■ PROBLEM DESCRIPTION:
Filter these entries so that only lines with the word "agent" remain.

■ DATA FOR THIS TASK:
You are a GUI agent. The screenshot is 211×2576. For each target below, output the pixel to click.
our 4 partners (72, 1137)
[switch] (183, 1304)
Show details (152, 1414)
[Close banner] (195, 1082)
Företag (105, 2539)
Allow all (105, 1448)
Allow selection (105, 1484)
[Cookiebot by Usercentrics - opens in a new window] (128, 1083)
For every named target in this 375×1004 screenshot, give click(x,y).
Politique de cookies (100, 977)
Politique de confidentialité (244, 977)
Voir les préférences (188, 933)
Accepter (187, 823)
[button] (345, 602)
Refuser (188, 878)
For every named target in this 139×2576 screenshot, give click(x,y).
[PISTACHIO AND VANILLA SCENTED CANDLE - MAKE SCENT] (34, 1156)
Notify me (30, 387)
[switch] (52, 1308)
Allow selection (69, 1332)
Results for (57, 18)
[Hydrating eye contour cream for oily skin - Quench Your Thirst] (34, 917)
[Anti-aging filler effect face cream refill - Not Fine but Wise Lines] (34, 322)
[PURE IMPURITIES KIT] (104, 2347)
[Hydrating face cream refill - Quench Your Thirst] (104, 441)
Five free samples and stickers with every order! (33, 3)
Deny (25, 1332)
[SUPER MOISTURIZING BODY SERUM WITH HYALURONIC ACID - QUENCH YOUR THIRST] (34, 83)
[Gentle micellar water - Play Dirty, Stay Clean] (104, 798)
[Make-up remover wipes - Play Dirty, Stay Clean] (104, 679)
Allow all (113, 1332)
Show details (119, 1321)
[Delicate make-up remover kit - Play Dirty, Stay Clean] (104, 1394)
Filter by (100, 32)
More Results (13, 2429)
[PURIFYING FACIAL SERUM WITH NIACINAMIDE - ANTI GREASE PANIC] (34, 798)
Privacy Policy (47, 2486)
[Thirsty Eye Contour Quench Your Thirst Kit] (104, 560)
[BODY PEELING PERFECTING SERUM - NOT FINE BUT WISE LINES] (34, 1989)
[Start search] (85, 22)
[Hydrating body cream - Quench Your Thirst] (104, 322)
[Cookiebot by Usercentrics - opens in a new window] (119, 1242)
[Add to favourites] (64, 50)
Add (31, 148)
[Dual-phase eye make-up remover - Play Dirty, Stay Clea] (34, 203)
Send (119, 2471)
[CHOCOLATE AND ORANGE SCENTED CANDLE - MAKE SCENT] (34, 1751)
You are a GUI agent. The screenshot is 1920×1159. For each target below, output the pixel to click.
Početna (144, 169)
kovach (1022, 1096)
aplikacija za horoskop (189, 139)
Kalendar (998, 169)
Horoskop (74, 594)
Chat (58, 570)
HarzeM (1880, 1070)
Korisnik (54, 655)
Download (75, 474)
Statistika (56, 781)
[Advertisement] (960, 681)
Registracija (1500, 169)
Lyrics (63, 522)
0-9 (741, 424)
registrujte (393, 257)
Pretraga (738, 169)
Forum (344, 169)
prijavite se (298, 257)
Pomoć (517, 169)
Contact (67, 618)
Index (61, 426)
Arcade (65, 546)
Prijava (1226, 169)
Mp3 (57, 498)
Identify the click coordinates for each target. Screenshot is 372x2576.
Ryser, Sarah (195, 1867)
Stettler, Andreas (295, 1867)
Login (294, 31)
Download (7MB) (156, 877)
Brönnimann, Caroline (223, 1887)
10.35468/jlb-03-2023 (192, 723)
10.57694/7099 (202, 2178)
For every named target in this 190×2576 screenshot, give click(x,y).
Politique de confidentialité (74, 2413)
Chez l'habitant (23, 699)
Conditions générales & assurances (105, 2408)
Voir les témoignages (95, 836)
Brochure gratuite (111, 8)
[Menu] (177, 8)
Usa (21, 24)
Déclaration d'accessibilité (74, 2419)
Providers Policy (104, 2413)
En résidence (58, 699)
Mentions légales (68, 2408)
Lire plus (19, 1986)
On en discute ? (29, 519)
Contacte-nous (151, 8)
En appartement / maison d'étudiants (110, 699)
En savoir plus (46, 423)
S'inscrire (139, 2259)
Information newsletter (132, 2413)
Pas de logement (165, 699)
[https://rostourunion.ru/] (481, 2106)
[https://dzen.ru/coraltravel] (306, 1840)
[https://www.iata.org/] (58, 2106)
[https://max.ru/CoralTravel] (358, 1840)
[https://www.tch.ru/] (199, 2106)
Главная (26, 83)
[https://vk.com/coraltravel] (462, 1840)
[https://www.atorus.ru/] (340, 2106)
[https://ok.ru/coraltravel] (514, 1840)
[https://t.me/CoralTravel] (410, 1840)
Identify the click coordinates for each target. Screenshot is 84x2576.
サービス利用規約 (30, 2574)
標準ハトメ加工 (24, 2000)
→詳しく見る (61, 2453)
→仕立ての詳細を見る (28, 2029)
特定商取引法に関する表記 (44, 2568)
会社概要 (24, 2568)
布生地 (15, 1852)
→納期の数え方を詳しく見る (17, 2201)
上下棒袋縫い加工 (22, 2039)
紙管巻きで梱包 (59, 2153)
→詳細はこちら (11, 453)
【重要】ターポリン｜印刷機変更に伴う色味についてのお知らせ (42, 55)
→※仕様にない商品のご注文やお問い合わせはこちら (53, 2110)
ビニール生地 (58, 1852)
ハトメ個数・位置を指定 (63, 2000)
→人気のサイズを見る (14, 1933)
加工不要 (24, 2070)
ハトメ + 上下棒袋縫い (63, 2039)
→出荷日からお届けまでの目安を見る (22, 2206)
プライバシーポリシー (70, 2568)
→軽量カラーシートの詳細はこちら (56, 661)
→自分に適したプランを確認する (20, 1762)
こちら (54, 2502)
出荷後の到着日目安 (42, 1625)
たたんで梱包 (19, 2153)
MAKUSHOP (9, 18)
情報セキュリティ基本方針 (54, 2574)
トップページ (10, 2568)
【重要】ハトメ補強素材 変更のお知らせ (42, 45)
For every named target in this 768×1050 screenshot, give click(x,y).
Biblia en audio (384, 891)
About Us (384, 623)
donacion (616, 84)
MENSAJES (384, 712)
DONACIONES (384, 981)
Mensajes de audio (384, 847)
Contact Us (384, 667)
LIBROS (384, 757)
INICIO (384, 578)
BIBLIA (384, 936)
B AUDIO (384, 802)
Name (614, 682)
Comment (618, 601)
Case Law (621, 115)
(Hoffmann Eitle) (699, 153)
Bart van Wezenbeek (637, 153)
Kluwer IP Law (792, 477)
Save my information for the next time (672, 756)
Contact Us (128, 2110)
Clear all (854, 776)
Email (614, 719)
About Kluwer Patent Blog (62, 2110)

■ EXERCISE ANSWER:
You are a GUI agent. The screenshot is 211×2576. For each target below, output the pixel to click.
You are a GUI agent. The screenshot is 1920×1159. For each target below, output the pixel to click.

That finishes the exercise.